Her success reflects the WHO's assessment that when it comes to female circumcision, coercive, punitive measures don't work, and AMREF's belief that communities have to "make a collective decision to abandon FGM and embrace alternative rights of passage."
Leng'ete's unassuming personality might be part of what makes her the right person to start the conversations that inspire those collective decisions. "The first thing is respect," she says. "You need to respect everyone and you need to be a keen listener. You don't judge them. You make sure the answers are coming from them." She's a savvy strategic communicator, doing what it takes to get her message across. That might mean serving as a living example to young girls, proving that you can be uncircumcised, unmarried, educated and do just fine. Or switching her jeans for traditional dress and beads to get on the good side of elders.

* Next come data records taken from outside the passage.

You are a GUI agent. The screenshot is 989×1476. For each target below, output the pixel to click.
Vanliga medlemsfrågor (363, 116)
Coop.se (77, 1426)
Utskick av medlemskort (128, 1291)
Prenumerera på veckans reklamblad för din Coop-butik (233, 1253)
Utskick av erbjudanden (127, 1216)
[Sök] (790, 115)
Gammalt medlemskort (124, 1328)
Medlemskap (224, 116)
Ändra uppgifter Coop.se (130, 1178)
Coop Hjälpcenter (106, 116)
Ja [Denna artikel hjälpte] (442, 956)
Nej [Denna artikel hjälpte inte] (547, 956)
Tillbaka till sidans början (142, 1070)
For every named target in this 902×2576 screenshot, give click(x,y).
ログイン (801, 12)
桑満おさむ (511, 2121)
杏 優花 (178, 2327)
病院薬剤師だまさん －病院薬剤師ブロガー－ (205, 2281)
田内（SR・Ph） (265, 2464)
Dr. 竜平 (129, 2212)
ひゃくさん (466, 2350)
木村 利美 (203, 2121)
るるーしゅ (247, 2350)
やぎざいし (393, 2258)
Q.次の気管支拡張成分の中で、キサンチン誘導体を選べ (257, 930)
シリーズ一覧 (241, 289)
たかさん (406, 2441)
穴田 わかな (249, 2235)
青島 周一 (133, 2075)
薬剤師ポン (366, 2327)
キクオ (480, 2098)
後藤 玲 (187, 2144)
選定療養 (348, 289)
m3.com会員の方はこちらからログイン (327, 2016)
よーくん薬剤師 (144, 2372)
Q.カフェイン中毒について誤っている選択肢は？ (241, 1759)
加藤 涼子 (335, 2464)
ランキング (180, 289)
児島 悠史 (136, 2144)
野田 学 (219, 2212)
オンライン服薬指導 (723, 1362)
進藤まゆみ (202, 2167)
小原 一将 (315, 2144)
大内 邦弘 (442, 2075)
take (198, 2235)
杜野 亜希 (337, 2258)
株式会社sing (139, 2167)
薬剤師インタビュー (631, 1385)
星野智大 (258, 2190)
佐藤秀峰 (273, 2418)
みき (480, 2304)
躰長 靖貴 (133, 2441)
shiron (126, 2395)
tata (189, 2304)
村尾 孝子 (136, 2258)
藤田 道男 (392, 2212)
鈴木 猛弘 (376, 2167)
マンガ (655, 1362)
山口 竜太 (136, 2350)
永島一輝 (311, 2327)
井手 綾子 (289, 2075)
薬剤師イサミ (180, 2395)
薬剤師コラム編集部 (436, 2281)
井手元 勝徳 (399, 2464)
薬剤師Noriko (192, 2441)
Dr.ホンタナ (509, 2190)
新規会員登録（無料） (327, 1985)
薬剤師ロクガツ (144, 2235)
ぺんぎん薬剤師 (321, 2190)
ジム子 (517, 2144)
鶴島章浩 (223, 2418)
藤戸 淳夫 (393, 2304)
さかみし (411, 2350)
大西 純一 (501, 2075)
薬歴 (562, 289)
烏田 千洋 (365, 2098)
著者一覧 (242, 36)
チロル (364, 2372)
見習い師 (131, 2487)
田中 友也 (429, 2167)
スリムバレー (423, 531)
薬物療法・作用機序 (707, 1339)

Plus, she pitches the community-wide benefits of ending FGM. After all, she says, to forego the procedure means girls are more likely to wait on marriage and become economically independent in ways that bring unique benefits to the larger group. "Once a girl goes to school and gets a job, you'll find her home on vacation. Once a man is married, he's just gone," she explains. "But a woman is going to remember her family. Everyone wants that."
The sustained effort it takes to deliver these messages is not easy. She conducts up to two educational forums a day, which involves travelling to far-flung villages, all while completing college coursework and planning for a masters degree in public health. "It takes patience," Lenge'ete says.
"But," she adds, in a statement that's obvious to anyone who's seen how effective she is at her work on this deeply personal issue, "I'm a tough girl."